Brasília - Por causa da crise econômica, o governo estimou ontem que a receita total da União será R$ 48,3 bilhões menor do que aquela que está projetada no Orçamento deste ano. A quantia é superior a tudo que o governo arrecadava no passado com a Contribuição Provisória sobre Movimentação Financeira (CPMF). O Orçamento prevê uma receita total de R$ 805,2 bilhões este ano, mas o governo acha que ela poderá ficar em R$ 756,9 bilhões.
Mesmo assim, a nova estimativa da receita ainda pode estar superestimada, pois ela foi feita com base em um crescimento de 2% da economia em 2009 - muito acima daquele considerado provável pelo mercado, que é de 0,59%.
Com menor receita este ano, o governo decidiu diminuir o superávit primário (a economia feita para pagar uma parte dos juros das dívidas públicas) e, desta forma, fechar as suas contas. O superávit será reduzido de 3,8% do Produto Interno Bruto (PIB) para 3,3% do PIB, como permite a Lei de Diretrizes Orçamentárias (LDO), apenas com o desconto dos gastos do Projeto Piloto de Investimentos (PPI), que poderão chegar a R$ 15,6 bilhões.

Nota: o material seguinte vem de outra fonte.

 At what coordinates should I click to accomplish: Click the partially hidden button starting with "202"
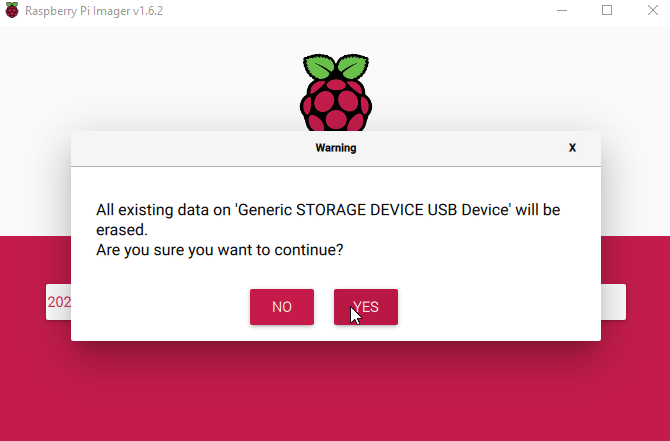point(58,301)
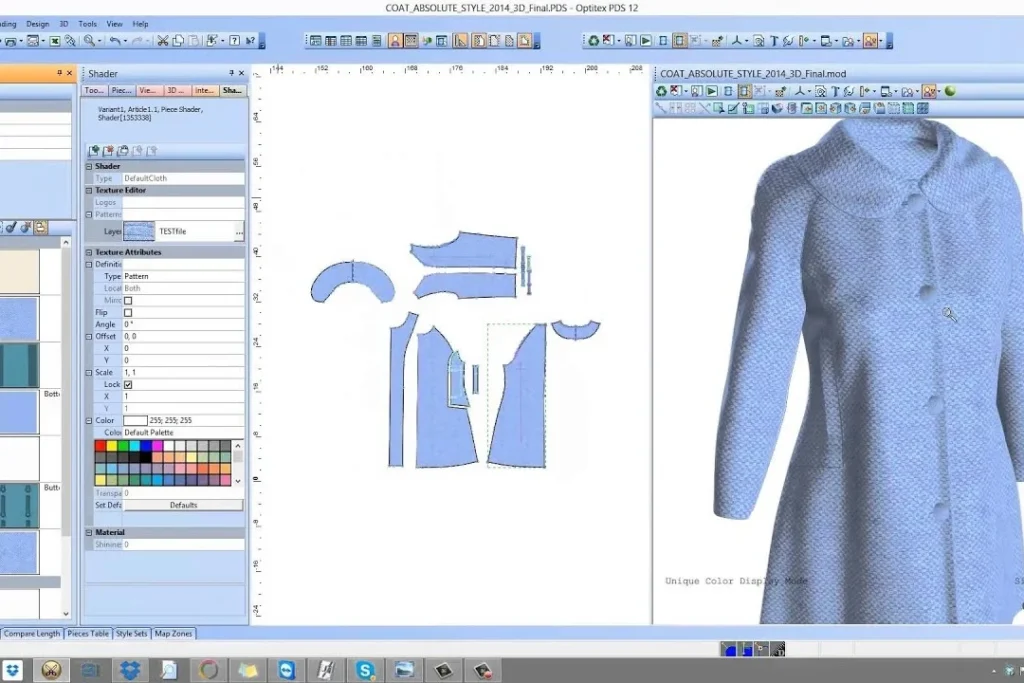The image size is (1024, 683).
Task: Toggle the Flip checkbox
Action: (128, 312)
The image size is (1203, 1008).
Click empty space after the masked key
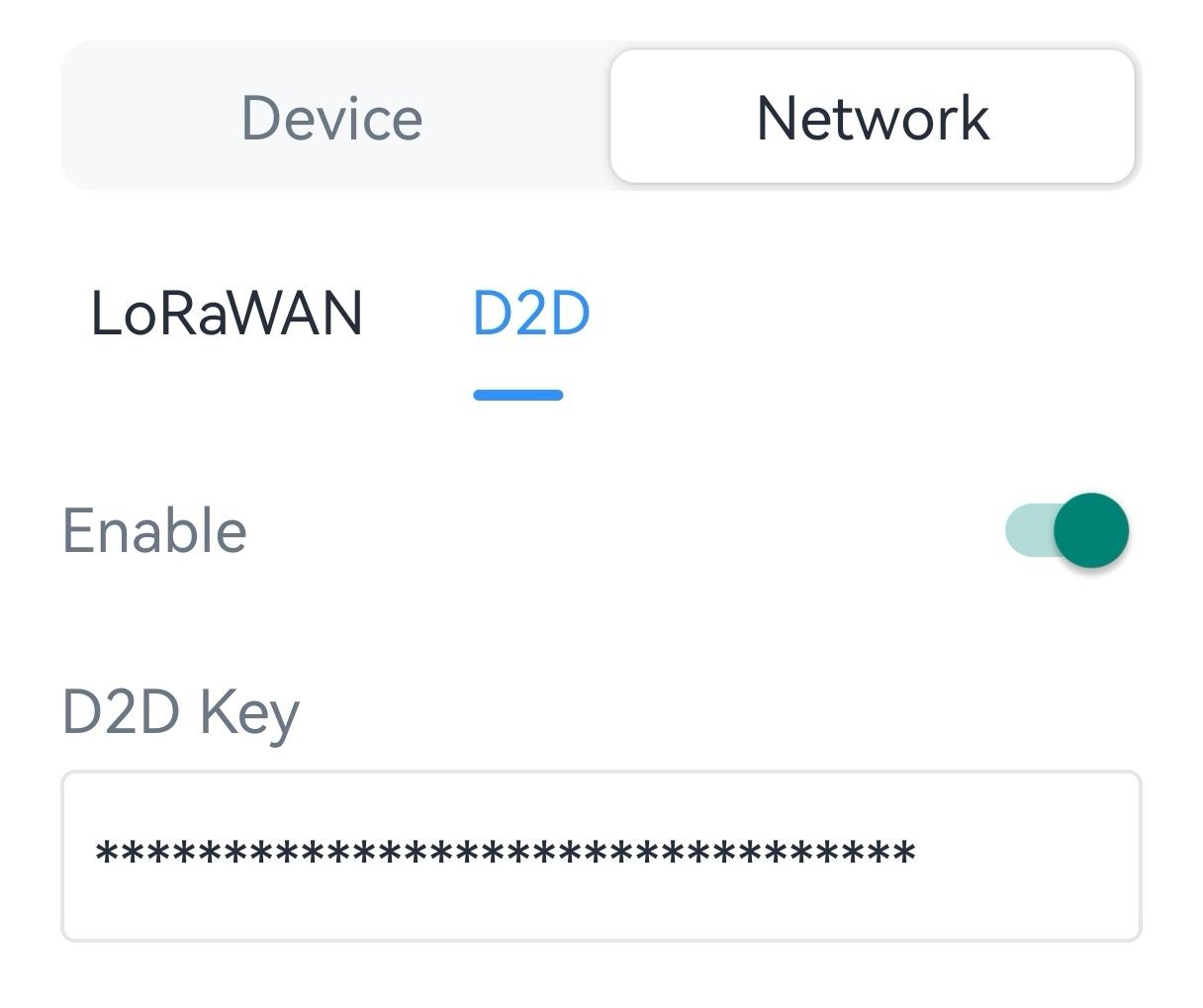[1029, 856]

Não haverá, pelo menos por enquanto, mudança na meta formal do superávit de 3,8% do PIB, que é fixada na LDO. O ministro do Planejamento, Paulo Bernardo, admitiu, no entanto, que isso poderá ocorrer no futuro se o cenário das receitas da União se deteriorar mais ainda. ''É arriscado dizer que isso (a meta de superávit) é imutável, pois pode ocorrer uma deterioração maior (da receita)'', afirmou.
A redução do superávit permitiu ao governo diminuir os cortes no Orçamento. Em janeiro, o Ministério do Planejamento anunciou um contingenciamento preventivo de R$ 37 bilhões nas dotações orçamentárias. Hoje, o ministro Paulo Bernardo informou que o corte será de apenas R$ 21,6 bilhões nos investimentos e no custeio da máquina administrativa.
Até o final deste mês, o Ministério do Planejamento informará quais as despesas que serão reduzidas, mas Bernardo adiantou que as emendas feitas pelos parlamentares ao Orçamento sofrerão um corte de R$ 8 bilhões. Todos os investimentos do Programa de Aceleração do Crescimento (PAC) serão preservados, garantiu o ministro.
O governo manteve, na reprogramação orçamentária divulgada ontem, a despesa decorrente das parcelas dos reajustes de salários do funcionalismo concedidos no ano passado. O gasto com pessoal para este ano foi reduzido em apenas R$ 1 bilhão, em relação à lei orçamentária, em virtude do adiamento de concursos e posse de servidores e de uma reestimativa de despesas que passariam de 2008 para este ano.
As despesas previdenciárias caíram R$ 7,7 bilhões, em relação à previsão da lei orçamentária, não por causa de cortes em benefícios ou despesas de custeio, mas em decorrência de uma reestimativa no fluxo de concessão de benefícios este ano. Foram mantidas também as despesas com o seguro desemprego, a renda mensal vitalícia e com os benefícios da Lei Orgânica de Assistência Social (LOAS).
A reprogramação contempla uma redução de R$ 9,4 bilhões nas despesas que constam da lei orçamentária. O Ministério do Planejamento, no entanto, informa que não houve corte, mas apenas uma ''reestimativa'' de despesas em função de novos parâmetros.
Bernardo admitiu que o governo poderá fazer um contingenciamento adicional se o comportamento da receita piorar. ''Nós podemos ter de apertar mais o cinto durante o ano'', disse o ministro. ''Existe uma chance maior de fazermos um ajuste adicional, pois pode ocorrer uma queda maior da receita'', acrescentou. O ministro informou também que o governo não considerou, na reprogramação do Orçamento, o uso dos recursos do Fundo Soberano do Brasil (FSB).